Fine Art students exhibit their work at Lamport Hall

Date 16.08.2018

Visitors to one of Northamptonshire’s best-loved historic houses will be able to view new works of art influenced by the building, next week.

Lamport Hall will be hosting the World in Turmoil exhibition, which features pieces by a trio of MA Fine Art students from the University of Northampton, Bekki Herbert, Robin Clements and Joanna Osieglewska.

World in Turmoil is open on Wednesday 22, Thursday 23, Sunday 26 and Monday 27 August, between 1pm and 4pm.

The exhibition is the culmination of the Lamport Hall Preservation Trust bursary initiative in which students apply for the funded awards The Joan, Lady Isham Materials Bursary or the Sir Norman Isham Travel Bursary Award. The bursaries enable students to apply for generous funds to support their art practice.

Students are invited to propose projects that respond to Lamport Hall; for example, its collection and archives, its social history as the seat of the Isham family and the English country house as a heritage context. By bringing contemporary art to the context of Lamport Hall, the artists provide opportunities for new interpretations of the history of the hall and its collections. This in turn evokes new ways in which visitors can engage and understand the history of the family, the hall, and its location. This project mirrors the working methods used by many professional contemporary artists and provides the students with the opportunity to work in the context of an existing collection that is accessible to the public. In their projects the artists use a wide range of media, making either a direct reference to objects or artworks in Lamport Hall or tangential response, but always in relation to their own developing enquires and critical engagement in making contemporary visual art.

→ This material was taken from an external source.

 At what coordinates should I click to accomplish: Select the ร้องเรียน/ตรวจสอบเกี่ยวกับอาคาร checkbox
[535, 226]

This year the exhibition title points to the students’ interest in the social and political sphere and our lived experience of economic imbalance and asymmetrical power. Their works connect the context of Lamport Hall to current geo-political issues of migration, the mediation of national identity, and the shift toward popularist right-wing political parties. The tranquil private sphere of Lamport Hall is, as it has always been, interconnected to an endlessly moving world of modernization and periods of difficult social change.

Bekki Herbert and Robin Clements are winners of The Joan, Lady Isham Materials Bursary. Bekki’s new artwork British Shadow Puppet takes the form of a research inquiry where in conversation with academics in the field, she moves between the Liverpool World Museum and London’s Victoria & Albert, to bring Lamport Hall her version of Javanese Shadow Puppetry. The modern technologies that are utilised as medium, through light and shadow, invite the visitor to consider how far our society is mediated. Inspired by bourgeois entertainment, British shadow puppet embodies a kind of theatre, conceiving of a narrative for an imagined Britain.

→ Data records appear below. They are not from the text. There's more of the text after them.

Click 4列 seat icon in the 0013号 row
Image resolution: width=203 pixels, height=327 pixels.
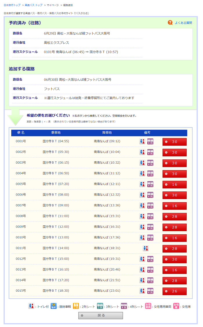(150, 270)
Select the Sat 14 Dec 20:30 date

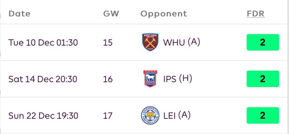click(x=43, y=79)
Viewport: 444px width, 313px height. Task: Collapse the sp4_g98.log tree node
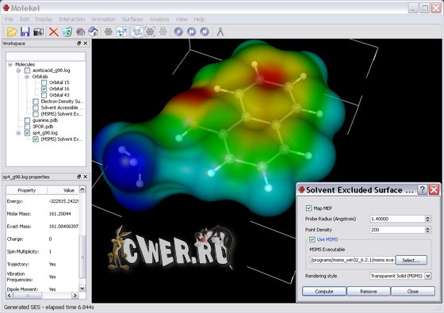(x=19, y=133)
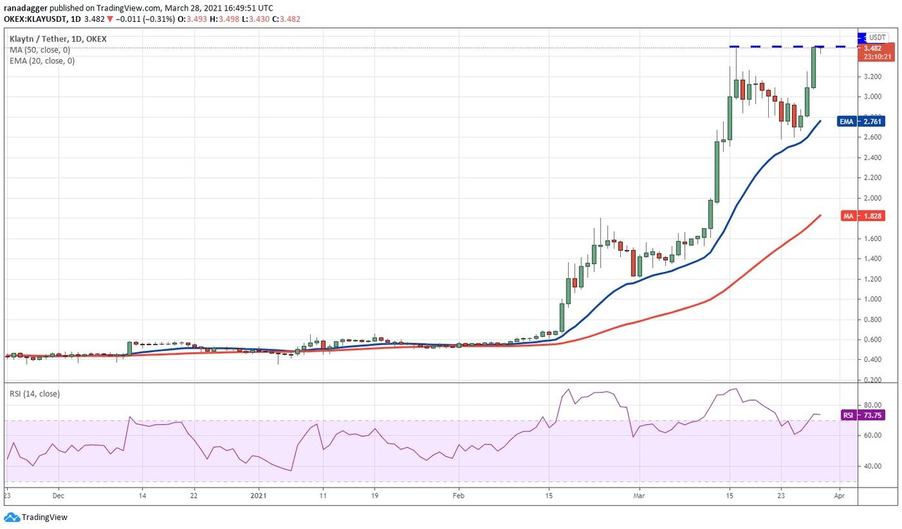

The title of  Robin’s work, The Endangered Sailors Cry to Their Gods, is taken from The Book of Jonah 1:7-8, from where he quotes, “Tell us, who are you? From what country do you come? What is your business? To what people do you belong? Why have you brought all this trouble upon us?” In response to Lamport Hall’s 16th century cabinet based on Flemish design he has made his own panelled paintings which depict scenes associated with the poor and dispossessed; refugees who take to the sea, often in unseaworthy boats, desperate to reach a safe haven.

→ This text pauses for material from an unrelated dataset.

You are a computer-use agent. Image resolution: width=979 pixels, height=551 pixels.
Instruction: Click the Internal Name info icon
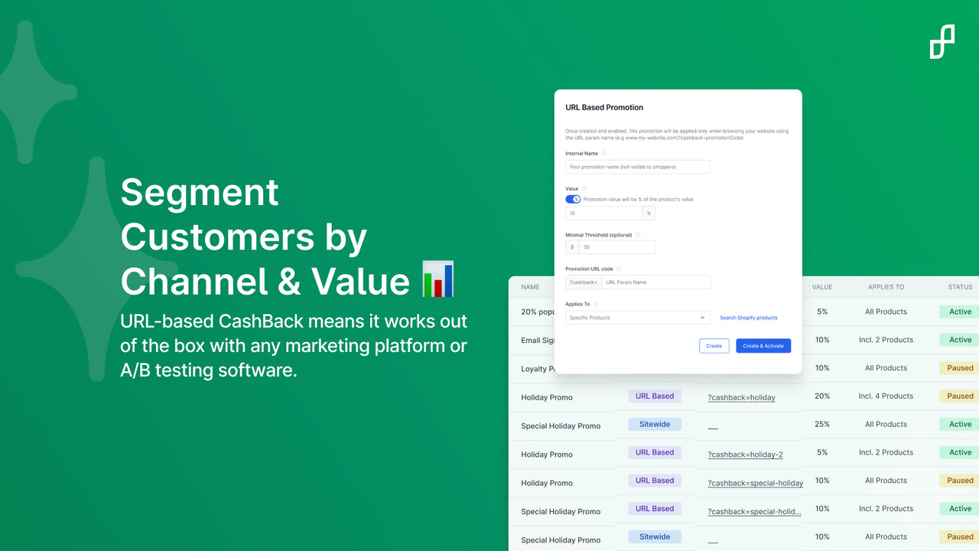pyautogui.click(x=604, y=153)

Joanna Osieglewska is winner of the Sir Norman Isham Travel Bursary Award and presents documentation of her research. Travelling in Poland she took photographs of kitchens and public spaces both as sites for political discussion, exploring her interest in dialogical practice to create pubic spheres where conversations on immigration, discrimination and sense of belonging can occur. In Poland, Joanna followed violent anti-immigration marches and saw the difficult conditions for artists working there, for example, the artwork “Rainbow” by Julita Wojcik in Zbawiciela Square, Warsaw, a rainbow shaped structure made from over 16,0000 fake flowers to support the LGBT+ community has been burnt six times. She hopes to create work that cannot be destroyed, by creating open forums for discussion to give an opportunity to Warsaw residents to have peaceful debates about these issues.